The information in the FCC report that revealed Engineer Doe told other Google employees about the personal data collection in 2006 has raised questions with privacy and data protection officials in Britain, Germany and France, the New York Times reports. When the data collection was first revealed, there were investigations in several countries, including the United Kingdom, Belgium, France, Germany, and Italy. Two investigations remain open in Germany, and “the new information will influence the course of both inquiries, said Johannes Caspar, the data protection commissioner for Hamburg, whose investigation first brought Google’s illegal collection of Internet data to light,” the Times reports.

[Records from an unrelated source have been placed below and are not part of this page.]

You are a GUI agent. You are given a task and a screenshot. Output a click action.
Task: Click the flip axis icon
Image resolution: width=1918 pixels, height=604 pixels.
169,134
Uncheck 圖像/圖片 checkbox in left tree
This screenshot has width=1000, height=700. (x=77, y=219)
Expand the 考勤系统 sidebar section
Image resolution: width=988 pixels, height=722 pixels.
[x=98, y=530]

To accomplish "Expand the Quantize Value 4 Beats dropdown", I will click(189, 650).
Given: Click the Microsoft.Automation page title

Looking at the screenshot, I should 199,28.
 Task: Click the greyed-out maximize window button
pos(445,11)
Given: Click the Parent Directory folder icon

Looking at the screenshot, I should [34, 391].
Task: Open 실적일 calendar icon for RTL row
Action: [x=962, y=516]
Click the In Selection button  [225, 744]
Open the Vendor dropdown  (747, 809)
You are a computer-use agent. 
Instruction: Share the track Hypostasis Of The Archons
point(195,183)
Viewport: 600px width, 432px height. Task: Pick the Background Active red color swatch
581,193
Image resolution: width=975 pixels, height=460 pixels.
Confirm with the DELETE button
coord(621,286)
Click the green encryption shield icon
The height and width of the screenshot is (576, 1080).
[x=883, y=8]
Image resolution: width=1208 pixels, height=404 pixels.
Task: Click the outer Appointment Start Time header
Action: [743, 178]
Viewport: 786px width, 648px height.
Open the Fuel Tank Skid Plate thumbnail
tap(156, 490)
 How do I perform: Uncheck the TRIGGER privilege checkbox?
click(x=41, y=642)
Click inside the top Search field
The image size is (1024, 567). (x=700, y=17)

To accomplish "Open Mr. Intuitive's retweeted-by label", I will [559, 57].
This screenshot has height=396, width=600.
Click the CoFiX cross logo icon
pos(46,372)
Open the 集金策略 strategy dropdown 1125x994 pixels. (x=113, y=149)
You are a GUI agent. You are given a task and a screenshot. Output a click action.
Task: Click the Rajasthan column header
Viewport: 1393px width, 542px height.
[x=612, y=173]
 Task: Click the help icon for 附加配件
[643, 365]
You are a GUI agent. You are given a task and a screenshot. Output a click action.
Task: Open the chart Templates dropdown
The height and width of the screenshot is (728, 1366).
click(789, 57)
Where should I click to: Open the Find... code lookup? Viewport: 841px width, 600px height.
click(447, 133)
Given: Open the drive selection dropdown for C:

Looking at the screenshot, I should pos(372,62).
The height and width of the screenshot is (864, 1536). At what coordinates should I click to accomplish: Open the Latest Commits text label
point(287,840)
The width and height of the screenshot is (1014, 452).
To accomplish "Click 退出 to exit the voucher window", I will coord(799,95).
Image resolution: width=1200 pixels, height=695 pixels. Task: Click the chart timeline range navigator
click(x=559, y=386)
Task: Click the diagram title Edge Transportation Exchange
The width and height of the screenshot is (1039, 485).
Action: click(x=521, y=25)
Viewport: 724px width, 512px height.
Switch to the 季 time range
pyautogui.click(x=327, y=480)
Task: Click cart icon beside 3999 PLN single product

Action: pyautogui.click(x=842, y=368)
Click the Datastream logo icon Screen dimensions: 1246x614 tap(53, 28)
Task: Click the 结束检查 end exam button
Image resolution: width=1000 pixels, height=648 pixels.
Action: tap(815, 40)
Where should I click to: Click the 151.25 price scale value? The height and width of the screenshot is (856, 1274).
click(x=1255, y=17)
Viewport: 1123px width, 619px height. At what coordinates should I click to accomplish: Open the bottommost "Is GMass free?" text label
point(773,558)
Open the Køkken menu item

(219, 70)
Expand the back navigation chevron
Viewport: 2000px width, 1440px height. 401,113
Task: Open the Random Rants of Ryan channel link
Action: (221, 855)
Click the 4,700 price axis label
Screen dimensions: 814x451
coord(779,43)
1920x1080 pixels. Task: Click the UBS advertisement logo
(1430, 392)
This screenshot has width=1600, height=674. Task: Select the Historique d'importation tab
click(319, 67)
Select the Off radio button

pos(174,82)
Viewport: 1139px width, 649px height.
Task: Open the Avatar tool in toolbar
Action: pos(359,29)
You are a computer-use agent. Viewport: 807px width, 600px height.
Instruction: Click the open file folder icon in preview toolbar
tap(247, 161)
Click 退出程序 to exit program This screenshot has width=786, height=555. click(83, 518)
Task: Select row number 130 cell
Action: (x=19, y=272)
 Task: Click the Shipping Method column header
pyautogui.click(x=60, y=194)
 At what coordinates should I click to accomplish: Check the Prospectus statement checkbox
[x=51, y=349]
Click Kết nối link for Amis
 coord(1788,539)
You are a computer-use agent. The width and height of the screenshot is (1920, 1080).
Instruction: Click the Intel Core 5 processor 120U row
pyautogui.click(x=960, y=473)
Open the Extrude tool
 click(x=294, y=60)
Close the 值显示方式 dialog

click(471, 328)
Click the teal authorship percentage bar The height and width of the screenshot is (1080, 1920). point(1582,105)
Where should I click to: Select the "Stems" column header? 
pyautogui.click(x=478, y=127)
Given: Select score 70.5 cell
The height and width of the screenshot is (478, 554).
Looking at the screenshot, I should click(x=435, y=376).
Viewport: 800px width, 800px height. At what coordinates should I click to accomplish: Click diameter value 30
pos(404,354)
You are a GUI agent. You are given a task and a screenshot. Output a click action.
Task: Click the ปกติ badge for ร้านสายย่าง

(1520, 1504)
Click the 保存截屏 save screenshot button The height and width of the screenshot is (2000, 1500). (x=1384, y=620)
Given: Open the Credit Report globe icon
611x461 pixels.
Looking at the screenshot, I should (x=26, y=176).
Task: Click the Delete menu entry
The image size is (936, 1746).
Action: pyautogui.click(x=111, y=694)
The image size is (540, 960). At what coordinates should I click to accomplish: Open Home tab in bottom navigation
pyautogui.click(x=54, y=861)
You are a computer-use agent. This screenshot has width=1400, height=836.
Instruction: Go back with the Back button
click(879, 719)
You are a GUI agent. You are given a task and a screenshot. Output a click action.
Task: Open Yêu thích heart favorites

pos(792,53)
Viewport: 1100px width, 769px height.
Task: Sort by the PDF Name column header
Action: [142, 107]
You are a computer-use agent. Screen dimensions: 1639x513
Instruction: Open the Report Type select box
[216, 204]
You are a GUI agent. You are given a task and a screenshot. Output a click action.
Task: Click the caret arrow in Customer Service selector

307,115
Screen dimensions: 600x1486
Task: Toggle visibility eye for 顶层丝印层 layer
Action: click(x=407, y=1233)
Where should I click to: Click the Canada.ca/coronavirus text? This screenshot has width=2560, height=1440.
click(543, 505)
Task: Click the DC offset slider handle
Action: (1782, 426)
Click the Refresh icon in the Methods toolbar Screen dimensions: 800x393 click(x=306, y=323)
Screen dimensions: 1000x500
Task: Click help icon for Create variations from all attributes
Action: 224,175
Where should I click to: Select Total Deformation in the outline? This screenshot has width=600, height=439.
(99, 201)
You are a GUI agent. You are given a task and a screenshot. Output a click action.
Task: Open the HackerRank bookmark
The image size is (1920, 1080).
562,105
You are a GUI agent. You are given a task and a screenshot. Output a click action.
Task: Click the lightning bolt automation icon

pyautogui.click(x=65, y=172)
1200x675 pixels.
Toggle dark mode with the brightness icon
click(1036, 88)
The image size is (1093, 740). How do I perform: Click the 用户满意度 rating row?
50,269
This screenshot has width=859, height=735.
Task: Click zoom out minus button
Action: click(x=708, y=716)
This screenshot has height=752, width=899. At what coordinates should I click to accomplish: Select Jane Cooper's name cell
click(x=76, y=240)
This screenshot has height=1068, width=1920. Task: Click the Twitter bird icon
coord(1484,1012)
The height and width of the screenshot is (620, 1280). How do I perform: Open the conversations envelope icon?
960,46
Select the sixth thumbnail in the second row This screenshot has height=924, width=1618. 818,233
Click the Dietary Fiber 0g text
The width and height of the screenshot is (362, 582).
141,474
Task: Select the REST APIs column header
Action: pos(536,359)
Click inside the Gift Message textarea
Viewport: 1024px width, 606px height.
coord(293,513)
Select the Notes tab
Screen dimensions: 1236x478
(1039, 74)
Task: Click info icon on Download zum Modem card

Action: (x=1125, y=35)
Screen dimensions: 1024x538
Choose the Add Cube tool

Also, there is the possibility that European privacy officials will reopen their investigations into Google’s Street View data collection. “The German federal commissioner for data protection and freedom of information, Peter Schaar, is also following the latest developments in the case with interest, a spokeswoman said. […] The French privacy regulator, the Commission Nationale de l’Informatique et des Libertés, said Wednesday that it would also review the F.C.C. document and weigh their options. […] Greg Jones, a spokesman for the Information Commissioner’s Office in Britain, said his agency would review the F.C.C. report to determine if further action was warranted in Britain. […] The European Union’s top privacy panel, the Article 29 Group, which advises the European Commission, will discuss Google’s illegal collection of data as part of Street View — a technology featured in Google Maps and Google Earth that give users a view of the streets they are navigating — and what response if any to take.” The Times also reports:
Jacob Kohnstamm, the chairman of the European privacy panel and the chairman of the Dutch Data Protection Authority, said that European officials were disappointed by the revelations. Many regulators, Mr. Kohnstamm said, feel misled by Google, whose executives in 2010 had reassured European lawmakers, often in personal appearances, that the illegal data collection was unintentional. […]
Google’s global privacy counsel, Peter Fleischer, had spoken at a hearing in the Netherlands in 2010 on the Wi-Fi taping incident, Mr. Kohnstamm said.
“At this hearing, Peter Fleischer made it pretty clear in his oral statement and in writing that it was the mistake of one single guy working at Google who had made a stupid mistake,” Mr. Kohnstamm said. “But apparently, it wasn’t a mistake at all.”